## [EXERCISE DIRECTIONS]
Answer these questions from the biography of Harry Batterbee:
1. In which town was Batterbee born?
2. In what year and in which office did his diplomatic career begin?
3. Where did he go on a mission in 1933?

## [EXCERPTED PASSAGE]
= Harry Batterbee =

British civil servant (1880–1976)

Batterbee in 1926.

Sir Harry Fagg Batterbee (19 September 1880 – 25 August 1976) was a prominent British civil servant and diplomat and the first British High Commissioner to New Zealand.

==Early life==
Batterbee was born in 1880 in Faversham, Kent in his parents' house at 62 Newton Road. His father, Napoleon Batterbee, born in Lambeth, London, was the son of a compositor, and had come to Faversham in 1859 to teach at the District National Schools, which reportedly had a Europe-wide reputation for its excellent premises and progressive methods. Harry's mother, Sarah Elizabeth (née Fagg), was from a family of local grocers.

In 1890, Harry started his education at Faversham Grammar School (now Queen Elizabeth's Grammar School, Faversham) and from there won a scholarship to Hertford College, Oxford. His stature, standing 6 ft 4 in, lent itself to an excellent sporting reputation.

==Career==
Batterbee was a career civil servant. He entered the Civil Service after graduating eventually specialising in handling Government relations with the Dominions of the British Empire. His diplomatic career began in 1905 in the Colonial Office in London. He was the private secretary to Walter Long MP, Secretary of State for the Colonies, during the First World War and during the 1920s he was political secretary for two major Imperial tours. The first tour was the 1923-24 'Empire Cruise' of a battle squadron of Royal Navy vessels led by ; the second was the 1927 Duke of York's tour of Australia and New Zealand. He was appointed KCVO (Knight Commander of the Royal Victorian Order) after this tour. At this time he was placed in a new Whitehall department as one of the original members of the Dominions Office. In 1930 he became the Assistant Permanent Undersecretary of State for Dominion Affairs to his brother-in-law and fellow alumnus of Hertford College, Oxford, Sir Edward Harding with whom he served until 1939 (Batterbee was married to Harding's sister).

He and Harding wielded considerable influence from this office. In both 1930 and 1937 Batterbee acted as deputy secretary at the Imperial Conferences held in London; the latter of which was the last of its kind. In addition he carried out sensitive and largely unreported missions, such as to Newfoundland in 1933, after its government had collapsed under the weight of a severe financial crisis leading the British authorities to resume control of its affairs.

During this period he negotiated with Éamon de Valera, the Prime Minister of Ireland which was then known still as a Dominion. Valera strenuously worked towards gaining full independence and at one point Batterbee tried to stop British plans to impose import duties on Irish farm produce. Although he failed in the short term, duties were lifted after a couple of years. Domestically, Sir Harry reportedly played an important part in resolving the crisis that arose when King Edward VIII was advised that he should abdicate if he wished to pursue his plans to marry Mrs Simpson.

## [GIVEN ENTRIES]
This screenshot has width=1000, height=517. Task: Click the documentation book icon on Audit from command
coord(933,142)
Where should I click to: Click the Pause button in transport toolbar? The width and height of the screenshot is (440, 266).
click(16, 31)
==
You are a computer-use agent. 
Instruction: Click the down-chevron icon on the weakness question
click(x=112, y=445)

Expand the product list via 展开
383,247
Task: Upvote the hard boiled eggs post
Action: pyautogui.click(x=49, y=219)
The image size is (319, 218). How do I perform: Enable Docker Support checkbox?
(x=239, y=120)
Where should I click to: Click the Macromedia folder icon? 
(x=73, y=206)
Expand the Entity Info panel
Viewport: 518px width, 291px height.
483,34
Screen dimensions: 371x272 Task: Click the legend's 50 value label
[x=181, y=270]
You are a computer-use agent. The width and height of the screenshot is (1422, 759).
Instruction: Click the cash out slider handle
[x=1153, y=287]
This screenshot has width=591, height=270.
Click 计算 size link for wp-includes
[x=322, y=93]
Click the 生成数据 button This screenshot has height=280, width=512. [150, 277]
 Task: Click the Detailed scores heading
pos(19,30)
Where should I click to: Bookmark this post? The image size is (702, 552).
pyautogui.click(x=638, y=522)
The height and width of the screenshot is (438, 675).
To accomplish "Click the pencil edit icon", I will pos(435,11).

## [ANSWER]
1. Faversham, Kent
2. In 1905, in the Colonial Office in London
3. Newfoundland